There were the deadlines for Art Evolved. I did two drawings for the Ceratopsians Gallery, as shown in the logo above. Have I mentioned Art Evolved?

Art Evolved

There's also the deadlines for the Thinking Big show, my initial foray into the world of fine art. I just got my canvas in to be framed today and I'm going to be sliding in just under the wire on that one.

My class assignments? Three prints and the initial version of my promotional packet for the Bonelands series of prints have been done just in the nick of time.

I'll be able to start breathing and get back to writing soon. Sorry to have been off the blog for the last couple of days.

I also owe an apology to M.L. Heath -- I forgot to mention his poetry reading at the LitPunk show. I'm correcting that post but still... Sorry, man. My bad.


Allison Landa said...

Hey, awesome timing on the Gualala show! Adam and I will be up at St. Orres for our first wedding anniversary, staying April 4-6. Will definitely check it out!

Zach said...

It's nice to have the show up and finished. Unfortunately, I can't say the same about my own resolve. I have found numerous ways to improve the current "draft" of the Einiosaurus pictures, least among them problems with the epoccipitals, as brought to my attention (kindly) by Andrew Farke.
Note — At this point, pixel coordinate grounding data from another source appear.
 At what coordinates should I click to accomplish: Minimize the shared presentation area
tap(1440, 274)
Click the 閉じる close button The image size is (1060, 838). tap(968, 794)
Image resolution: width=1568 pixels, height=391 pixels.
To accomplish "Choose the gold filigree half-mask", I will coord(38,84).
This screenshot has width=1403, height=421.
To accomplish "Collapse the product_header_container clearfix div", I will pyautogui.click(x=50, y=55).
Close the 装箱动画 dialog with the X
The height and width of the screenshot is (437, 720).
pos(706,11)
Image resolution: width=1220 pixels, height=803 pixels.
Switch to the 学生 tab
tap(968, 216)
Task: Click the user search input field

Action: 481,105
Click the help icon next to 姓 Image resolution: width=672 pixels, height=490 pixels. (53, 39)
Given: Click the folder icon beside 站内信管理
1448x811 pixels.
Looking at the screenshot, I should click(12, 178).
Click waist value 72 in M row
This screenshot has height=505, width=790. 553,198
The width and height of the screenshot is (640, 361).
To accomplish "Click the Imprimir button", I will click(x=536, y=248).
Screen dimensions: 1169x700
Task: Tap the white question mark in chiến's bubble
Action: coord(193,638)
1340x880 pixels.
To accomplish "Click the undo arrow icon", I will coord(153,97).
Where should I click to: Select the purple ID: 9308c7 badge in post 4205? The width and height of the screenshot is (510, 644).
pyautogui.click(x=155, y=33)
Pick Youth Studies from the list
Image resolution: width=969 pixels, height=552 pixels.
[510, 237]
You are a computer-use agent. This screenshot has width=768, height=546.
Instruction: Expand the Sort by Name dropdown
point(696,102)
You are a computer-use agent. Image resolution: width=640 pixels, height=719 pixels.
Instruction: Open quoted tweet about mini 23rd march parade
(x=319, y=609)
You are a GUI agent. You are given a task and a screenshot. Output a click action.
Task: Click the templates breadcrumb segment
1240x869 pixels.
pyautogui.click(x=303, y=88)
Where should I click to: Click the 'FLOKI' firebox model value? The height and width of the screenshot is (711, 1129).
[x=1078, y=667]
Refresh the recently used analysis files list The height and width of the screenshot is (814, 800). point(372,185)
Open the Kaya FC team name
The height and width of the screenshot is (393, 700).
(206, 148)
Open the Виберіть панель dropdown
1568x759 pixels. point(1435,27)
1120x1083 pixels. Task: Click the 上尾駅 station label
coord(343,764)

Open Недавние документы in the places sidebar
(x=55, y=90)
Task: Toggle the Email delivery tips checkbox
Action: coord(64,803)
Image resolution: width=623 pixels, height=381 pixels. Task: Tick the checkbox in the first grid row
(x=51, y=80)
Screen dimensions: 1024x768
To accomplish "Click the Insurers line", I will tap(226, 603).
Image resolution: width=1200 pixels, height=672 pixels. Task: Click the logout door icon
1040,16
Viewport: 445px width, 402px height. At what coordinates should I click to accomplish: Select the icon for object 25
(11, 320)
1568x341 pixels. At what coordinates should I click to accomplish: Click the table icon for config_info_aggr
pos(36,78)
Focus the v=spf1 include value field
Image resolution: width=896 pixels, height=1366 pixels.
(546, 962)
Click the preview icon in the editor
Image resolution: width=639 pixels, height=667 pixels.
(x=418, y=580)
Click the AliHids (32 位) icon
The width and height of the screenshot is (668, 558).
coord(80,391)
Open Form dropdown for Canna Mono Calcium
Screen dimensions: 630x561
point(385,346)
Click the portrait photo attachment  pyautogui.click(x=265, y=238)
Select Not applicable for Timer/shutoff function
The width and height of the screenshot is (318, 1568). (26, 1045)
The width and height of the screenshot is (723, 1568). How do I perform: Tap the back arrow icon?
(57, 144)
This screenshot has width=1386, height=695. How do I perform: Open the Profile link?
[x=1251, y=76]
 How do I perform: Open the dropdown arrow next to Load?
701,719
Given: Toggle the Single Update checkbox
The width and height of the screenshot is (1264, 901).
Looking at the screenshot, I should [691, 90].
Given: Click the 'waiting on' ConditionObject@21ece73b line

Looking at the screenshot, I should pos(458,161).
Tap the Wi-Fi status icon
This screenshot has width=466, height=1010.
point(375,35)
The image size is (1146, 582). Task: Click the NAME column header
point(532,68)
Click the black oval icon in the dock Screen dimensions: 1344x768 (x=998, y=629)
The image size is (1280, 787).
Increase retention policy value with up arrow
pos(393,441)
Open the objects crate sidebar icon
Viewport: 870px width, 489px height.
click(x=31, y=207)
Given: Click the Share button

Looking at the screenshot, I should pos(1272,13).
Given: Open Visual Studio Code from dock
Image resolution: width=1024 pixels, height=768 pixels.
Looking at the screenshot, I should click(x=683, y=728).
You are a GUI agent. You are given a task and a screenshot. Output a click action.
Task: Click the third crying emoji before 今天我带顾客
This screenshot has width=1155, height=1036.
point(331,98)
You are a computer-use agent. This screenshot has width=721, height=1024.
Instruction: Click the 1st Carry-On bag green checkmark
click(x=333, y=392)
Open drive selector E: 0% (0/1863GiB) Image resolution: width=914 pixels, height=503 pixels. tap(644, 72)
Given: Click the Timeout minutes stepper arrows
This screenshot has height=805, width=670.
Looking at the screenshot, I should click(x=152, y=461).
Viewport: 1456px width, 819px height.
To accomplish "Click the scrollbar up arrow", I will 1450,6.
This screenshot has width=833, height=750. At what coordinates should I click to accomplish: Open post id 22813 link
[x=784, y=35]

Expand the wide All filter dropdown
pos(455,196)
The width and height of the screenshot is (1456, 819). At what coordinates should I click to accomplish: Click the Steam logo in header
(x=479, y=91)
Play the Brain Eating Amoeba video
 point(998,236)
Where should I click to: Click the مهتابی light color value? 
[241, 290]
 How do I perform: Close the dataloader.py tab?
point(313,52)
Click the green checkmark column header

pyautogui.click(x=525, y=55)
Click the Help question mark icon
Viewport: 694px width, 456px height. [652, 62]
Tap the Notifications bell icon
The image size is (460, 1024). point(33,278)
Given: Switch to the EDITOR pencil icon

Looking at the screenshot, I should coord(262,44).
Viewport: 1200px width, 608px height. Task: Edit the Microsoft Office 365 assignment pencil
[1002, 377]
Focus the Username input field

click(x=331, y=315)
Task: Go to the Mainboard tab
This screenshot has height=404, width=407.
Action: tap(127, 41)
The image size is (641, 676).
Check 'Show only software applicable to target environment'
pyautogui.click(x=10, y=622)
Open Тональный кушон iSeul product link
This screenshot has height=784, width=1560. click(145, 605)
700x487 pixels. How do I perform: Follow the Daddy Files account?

So, yeah. More work ahead. I think it's funny that chasmosaurine ceratopsids were generally underrepresented in the show. Everybody likes basal ceratopsians and centrosaurines. :-)

Sean Craven said...

Hey, Allison -- it should be an interesting show. One thing I've noticed is that community colleges tend to produce better art than universities. That's because you're more likely to get working artists in the classes.

Zach! It's funny. Psittacosaurus seemed like a fairly dull little animal until they found the fringe...

You know your corrections on what you posted in the show would make a great post for the website. A lot of paleoartists go back and correct work as they find out things about the animals they've reconstructed and having an example of that on the site would be really cool.